=== Records for processing ===
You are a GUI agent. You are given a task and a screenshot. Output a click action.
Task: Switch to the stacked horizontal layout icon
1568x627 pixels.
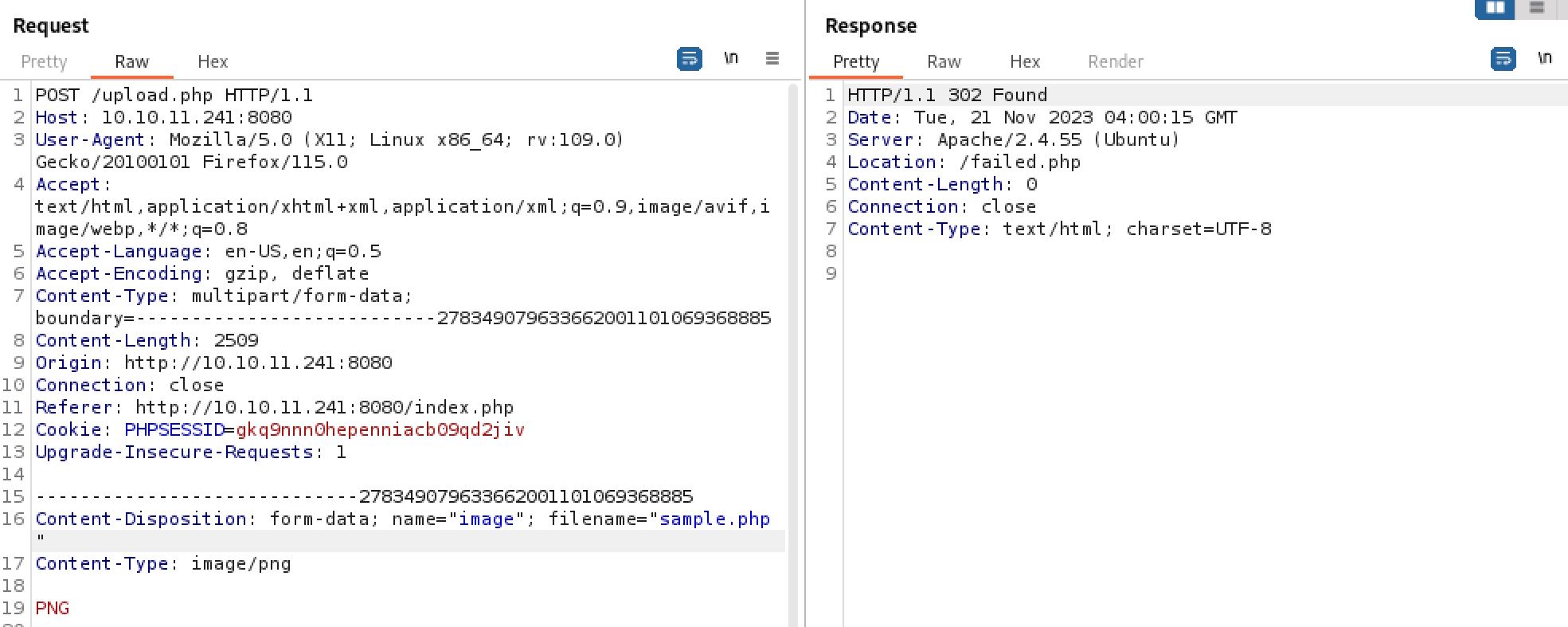[1536, 8]
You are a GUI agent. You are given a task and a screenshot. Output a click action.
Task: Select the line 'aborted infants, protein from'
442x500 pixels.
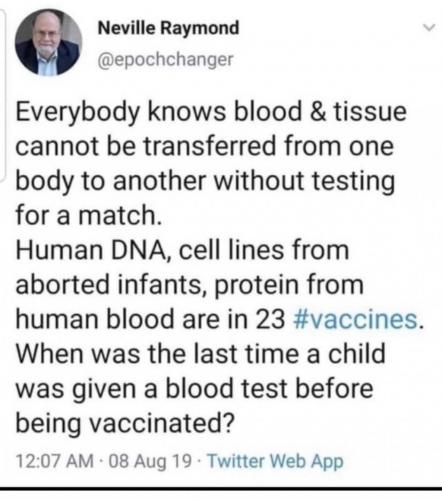pos(189,285)
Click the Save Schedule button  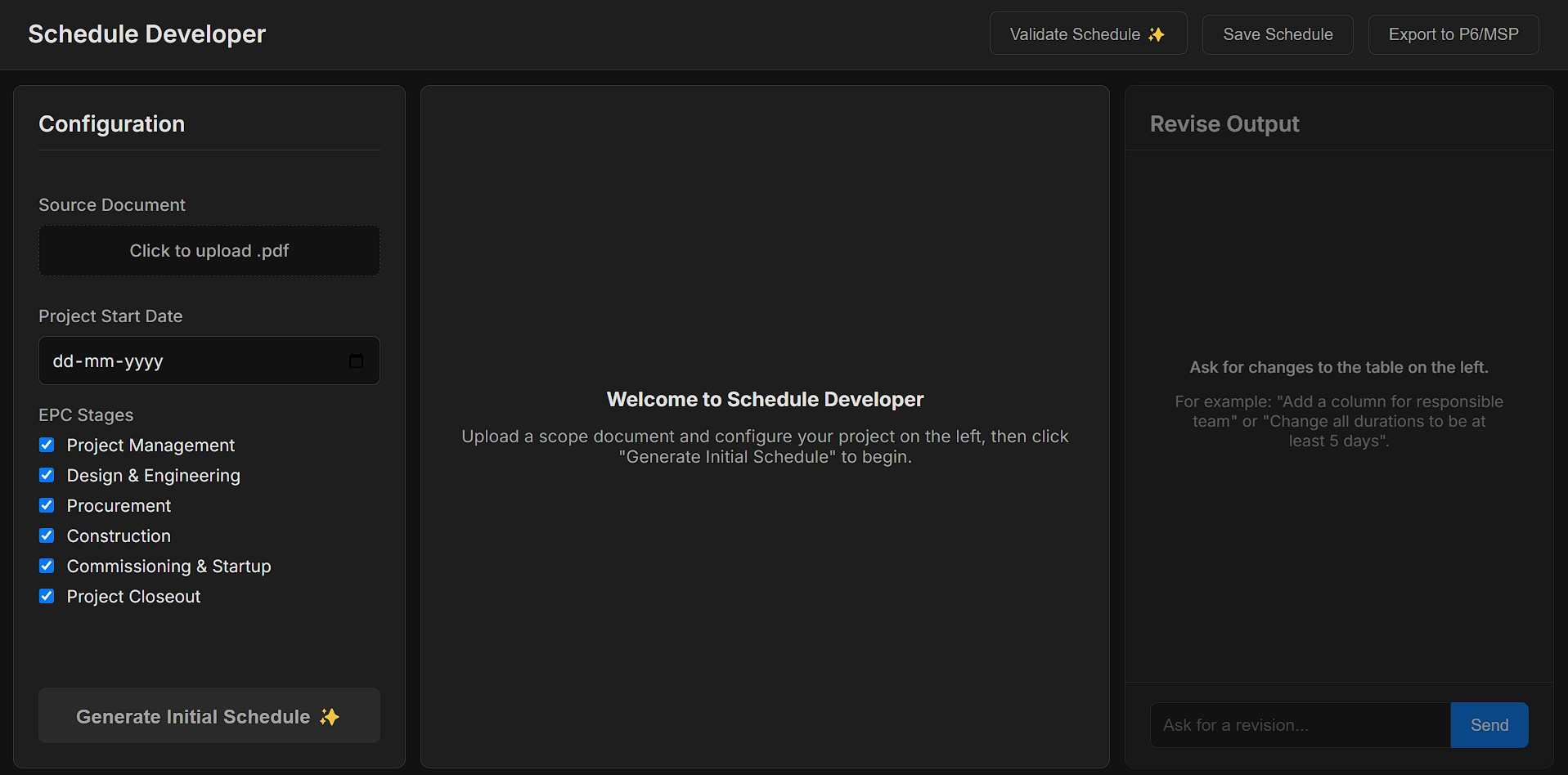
===
Directions for this task ▸ Leave out the pictures and output the rest of the records exactly.

Finished task ▸
You are a GUI agent. You are given a task and a screenshot. Output a click action.
Task: Switch to the stacked horizontal layout icon
1568x627 pixels.
[1536, 8]
You are a GUI agent. You are given a task and a screenshot. Output a click action.
Task: Select the line 'aborted infants, protein from'
442x500 pixels.
pos(189,285)
Click the Save Schedule button  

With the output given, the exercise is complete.